On 7/11 [Plaintiff] signed out for work/treatment from 5:40am to 7:30pm, (A) he returned at 9pm, (B) he never reported to treatment on Monday (New Journey's provided [Defendant Brown] with [Plaintiff's] attendance information).
Today [Plaintiff] signed out for work/treatment and he is not scheduled for treatment at all today. He signed out from 5:30am to 9pm, since he is not suppose[d] to go to treatment he is suppose[d] to return at 5pm, if he returns at 9 he will be 4 hours late and will have deviated again. [Defendant Brown] also contact[ed] New Journey's and found out that [Plaintiff] no longer is suppose[d] to attend three time a week and is only suppose[d] to be there twice a week. They gave him a letter to that effect. So, [Plaintiff] has been signing out for three times a week and not twice a week. He also never provided a copy of his change in schedule for treatment. (Id.) These infractions led Coleman Center to discharge Plaintiff for a second time and remand him to parole on July 14, 2005. (Alvarado Decl. Ex. J.)

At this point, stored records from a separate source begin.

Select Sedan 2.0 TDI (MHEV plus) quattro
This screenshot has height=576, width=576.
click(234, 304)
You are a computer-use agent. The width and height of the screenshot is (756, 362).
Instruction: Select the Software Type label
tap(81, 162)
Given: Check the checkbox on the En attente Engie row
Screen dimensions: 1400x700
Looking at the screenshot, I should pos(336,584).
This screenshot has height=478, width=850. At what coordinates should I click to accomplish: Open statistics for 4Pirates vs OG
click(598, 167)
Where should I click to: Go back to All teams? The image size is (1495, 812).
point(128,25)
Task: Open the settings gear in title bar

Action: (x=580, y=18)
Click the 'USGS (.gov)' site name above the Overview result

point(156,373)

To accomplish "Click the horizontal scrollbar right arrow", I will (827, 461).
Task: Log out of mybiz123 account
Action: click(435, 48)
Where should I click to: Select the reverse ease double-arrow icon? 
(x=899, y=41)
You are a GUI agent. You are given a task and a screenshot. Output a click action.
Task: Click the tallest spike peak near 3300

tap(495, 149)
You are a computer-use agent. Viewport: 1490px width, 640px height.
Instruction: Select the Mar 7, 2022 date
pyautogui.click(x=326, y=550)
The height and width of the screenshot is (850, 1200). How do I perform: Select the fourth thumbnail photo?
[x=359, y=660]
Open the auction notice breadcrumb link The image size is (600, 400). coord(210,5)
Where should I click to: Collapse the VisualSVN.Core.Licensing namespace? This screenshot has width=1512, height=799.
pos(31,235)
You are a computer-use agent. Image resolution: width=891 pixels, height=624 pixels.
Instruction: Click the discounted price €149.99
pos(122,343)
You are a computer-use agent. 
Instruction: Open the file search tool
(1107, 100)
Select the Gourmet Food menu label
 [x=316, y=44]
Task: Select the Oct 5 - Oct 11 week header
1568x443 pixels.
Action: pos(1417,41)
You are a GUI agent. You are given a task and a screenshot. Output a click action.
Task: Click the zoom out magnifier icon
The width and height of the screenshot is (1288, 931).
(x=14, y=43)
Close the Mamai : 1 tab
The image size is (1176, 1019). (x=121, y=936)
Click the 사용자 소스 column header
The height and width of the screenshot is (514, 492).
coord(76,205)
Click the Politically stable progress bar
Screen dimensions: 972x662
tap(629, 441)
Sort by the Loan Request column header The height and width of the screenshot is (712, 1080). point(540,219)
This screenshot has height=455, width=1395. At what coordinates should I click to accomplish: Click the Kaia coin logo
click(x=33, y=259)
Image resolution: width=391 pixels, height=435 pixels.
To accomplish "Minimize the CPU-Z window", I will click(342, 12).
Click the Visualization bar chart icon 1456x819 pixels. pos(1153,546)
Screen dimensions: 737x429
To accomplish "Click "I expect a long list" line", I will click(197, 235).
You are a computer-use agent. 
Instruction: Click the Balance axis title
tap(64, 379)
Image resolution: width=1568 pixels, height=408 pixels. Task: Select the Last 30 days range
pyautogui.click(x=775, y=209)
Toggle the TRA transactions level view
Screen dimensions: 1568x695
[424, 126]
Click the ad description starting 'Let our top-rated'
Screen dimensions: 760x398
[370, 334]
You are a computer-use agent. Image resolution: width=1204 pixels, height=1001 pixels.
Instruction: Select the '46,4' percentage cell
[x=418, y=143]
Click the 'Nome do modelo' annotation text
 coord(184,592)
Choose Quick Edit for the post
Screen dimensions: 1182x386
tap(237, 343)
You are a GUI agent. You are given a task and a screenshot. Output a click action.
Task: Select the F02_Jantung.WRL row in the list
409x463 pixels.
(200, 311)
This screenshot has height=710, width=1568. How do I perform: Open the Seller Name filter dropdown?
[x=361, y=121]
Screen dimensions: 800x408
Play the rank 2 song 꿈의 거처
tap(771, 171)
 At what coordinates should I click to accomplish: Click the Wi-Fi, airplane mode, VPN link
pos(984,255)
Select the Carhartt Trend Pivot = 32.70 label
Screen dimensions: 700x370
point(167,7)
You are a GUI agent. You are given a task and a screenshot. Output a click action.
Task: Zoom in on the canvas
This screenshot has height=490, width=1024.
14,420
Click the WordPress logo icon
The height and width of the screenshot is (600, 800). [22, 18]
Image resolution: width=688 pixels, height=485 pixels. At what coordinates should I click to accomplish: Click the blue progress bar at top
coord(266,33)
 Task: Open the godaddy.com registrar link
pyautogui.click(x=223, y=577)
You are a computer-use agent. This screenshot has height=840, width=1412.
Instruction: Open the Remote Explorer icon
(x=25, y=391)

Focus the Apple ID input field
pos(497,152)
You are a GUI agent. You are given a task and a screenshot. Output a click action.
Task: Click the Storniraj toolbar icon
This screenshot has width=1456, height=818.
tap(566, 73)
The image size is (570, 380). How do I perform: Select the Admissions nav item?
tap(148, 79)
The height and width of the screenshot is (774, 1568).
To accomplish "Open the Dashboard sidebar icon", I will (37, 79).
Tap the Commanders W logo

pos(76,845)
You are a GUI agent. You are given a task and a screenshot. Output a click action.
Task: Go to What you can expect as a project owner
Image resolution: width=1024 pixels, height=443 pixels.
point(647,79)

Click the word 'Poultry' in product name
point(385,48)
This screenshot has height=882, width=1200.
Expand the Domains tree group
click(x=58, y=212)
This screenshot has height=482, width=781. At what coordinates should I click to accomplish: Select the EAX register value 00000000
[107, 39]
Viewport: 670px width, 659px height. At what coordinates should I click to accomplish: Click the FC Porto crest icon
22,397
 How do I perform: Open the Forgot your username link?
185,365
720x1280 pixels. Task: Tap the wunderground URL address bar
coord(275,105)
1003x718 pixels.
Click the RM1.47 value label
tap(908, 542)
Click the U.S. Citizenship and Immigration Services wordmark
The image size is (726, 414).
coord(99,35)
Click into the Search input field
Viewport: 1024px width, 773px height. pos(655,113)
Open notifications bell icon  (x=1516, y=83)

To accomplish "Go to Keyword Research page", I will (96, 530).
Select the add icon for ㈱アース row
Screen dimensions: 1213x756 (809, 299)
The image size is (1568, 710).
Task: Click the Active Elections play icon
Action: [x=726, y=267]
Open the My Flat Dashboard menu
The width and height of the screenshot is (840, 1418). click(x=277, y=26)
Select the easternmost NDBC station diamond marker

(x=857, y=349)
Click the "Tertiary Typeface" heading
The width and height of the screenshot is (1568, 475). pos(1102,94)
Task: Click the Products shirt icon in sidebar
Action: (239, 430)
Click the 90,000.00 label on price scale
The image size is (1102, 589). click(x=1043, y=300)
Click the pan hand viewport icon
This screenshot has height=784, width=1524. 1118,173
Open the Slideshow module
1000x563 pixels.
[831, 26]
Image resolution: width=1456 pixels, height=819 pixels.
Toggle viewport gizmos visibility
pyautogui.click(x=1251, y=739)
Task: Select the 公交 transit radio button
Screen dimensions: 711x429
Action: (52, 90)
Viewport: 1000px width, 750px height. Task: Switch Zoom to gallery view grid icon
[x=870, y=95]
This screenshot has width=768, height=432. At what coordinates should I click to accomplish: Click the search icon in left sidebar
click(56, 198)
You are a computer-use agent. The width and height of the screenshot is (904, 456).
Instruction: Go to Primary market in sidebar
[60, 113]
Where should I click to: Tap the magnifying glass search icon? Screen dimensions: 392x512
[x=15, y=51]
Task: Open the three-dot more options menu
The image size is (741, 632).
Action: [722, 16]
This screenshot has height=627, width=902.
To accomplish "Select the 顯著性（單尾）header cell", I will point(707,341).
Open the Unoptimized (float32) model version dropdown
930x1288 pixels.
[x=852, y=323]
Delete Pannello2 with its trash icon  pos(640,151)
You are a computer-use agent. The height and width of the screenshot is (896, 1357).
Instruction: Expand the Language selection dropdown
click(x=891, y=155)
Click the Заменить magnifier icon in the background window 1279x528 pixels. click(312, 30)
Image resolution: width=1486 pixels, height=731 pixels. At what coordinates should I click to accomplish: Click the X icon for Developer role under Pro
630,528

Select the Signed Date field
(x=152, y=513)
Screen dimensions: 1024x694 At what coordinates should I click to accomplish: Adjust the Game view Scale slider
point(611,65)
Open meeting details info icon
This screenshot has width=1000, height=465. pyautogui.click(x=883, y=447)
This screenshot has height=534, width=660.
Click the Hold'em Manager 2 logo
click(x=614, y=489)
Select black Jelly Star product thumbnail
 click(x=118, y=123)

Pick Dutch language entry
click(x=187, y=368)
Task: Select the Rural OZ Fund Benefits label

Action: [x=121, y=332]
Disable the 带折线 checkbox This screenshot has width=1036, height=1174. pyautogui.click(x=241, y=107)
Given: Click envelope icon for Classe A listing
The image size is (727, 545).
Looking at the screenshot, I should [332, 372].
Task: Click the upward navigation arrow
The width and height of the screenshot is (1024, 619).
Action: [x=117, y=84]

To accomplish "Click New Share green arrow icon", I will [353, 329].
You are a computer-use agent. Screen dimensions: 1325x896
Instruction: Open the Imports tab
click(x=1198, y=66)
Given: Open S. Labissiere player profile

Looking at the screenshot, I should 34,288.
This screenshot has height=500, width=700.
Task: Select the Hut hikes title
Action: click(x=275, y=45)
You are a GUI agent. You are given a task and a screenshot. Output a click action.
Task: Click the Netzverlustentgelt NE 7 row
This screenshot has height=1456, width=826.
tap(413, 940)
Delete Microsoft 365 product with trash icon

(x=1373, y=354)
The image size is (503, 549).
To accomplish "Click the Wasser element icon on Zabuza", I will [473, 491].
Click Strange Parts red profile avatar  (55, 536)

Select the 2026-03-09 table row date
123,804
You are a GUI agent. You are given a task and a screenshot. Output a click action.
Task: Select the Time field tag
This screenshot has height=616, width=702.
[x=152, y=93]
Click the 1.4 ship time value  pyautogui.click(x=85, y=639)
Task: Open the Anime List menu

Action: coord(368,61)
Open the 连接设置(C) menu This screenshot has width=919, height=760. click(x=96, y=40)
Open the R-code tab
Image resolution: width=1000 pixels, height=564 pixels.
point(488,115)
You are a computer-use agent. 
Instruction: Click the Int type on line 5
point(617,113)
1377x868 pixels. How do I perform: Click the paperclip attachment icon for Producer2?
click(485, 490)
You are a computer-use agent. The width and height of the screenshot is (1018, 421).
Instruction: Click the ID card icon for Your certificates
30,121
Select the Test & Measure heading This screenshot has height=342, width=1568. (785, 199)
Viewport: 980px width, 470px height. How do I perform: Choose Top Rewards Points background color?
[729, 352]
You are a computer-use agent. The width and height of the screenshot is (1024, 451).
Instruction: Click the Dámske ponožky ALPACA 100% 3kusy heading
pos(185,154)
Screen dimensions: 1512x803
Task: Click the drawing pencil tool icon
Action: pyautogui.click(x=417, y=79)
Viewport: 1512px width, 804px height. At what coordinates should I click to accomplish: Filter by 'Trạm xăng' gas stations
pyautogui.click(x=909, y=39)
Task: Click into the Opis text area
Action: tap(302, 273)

The July 14, 2005 "Termination Letter" cited Plaintiff as having violated "program rule under the title, Major Prohibited Acts, page 20 # G, failure to maintain accountability when outside the facility"; "Major Rules and Procedural Infractions, page 20 # J, deviation or unauthorized absence from work assignment, treatment or the facility, page 21 # Q, failure to comply with fiscal procedures identified by the Pennsylvania Department of Corrections including weekly payment of rent";*fn5 "[p]rogram rule, page 18, no cell phones"; "Minor Rules Infractions, page 21 #[#] 2, 6, and 15." (Id.) At that point, Plaintiff was "sanctioned" to the 90-day PennCAPP program, in the Tranquility Unit at the Coleman Center. (Carter Aff. 5; Carter Dep. 89:21-91:02; Alvarado Decl. ¶ 20.) In PennCAPP, residents are under restrictions that forbid them from leaving the Center and are required to participate in counseling programs. (Carter Dep. 89:21-90:21.)
On either July 20 or 21, 2005, Defendant Alvarado served Plaintiff with a "Notice of Charges and Hearing" in relation to Plaintiff's most recent parole violation. (Carter Aff. 5; Alvarado Decl. ¶ 21, Ex. A.) Defendant Alvarado informed Plaintiff that Plaintiff could request a parole violation hearing, in which case Plaintiff would be transferred to SCI-Graterford for the hearing, or that Plaintiff could plead guilty to the parole violation charges and remain in PennCAPP. (Carter Aff. 5.) Defendant Alvarado reminded Plaintiff that -- like the last time Plaintiff violated parole -- he could spend the maximum amount of time (120 days) waiting for a hearing if he chose to contest the violation. (Id.) Plaintiff pled guilty and served 90 days in the PennCAPP program as a result. (Id.) Plaintiff completed the PennCAPP program on October 12, 2005. (Alvarado Decl. ¶ 22., Ex. F.)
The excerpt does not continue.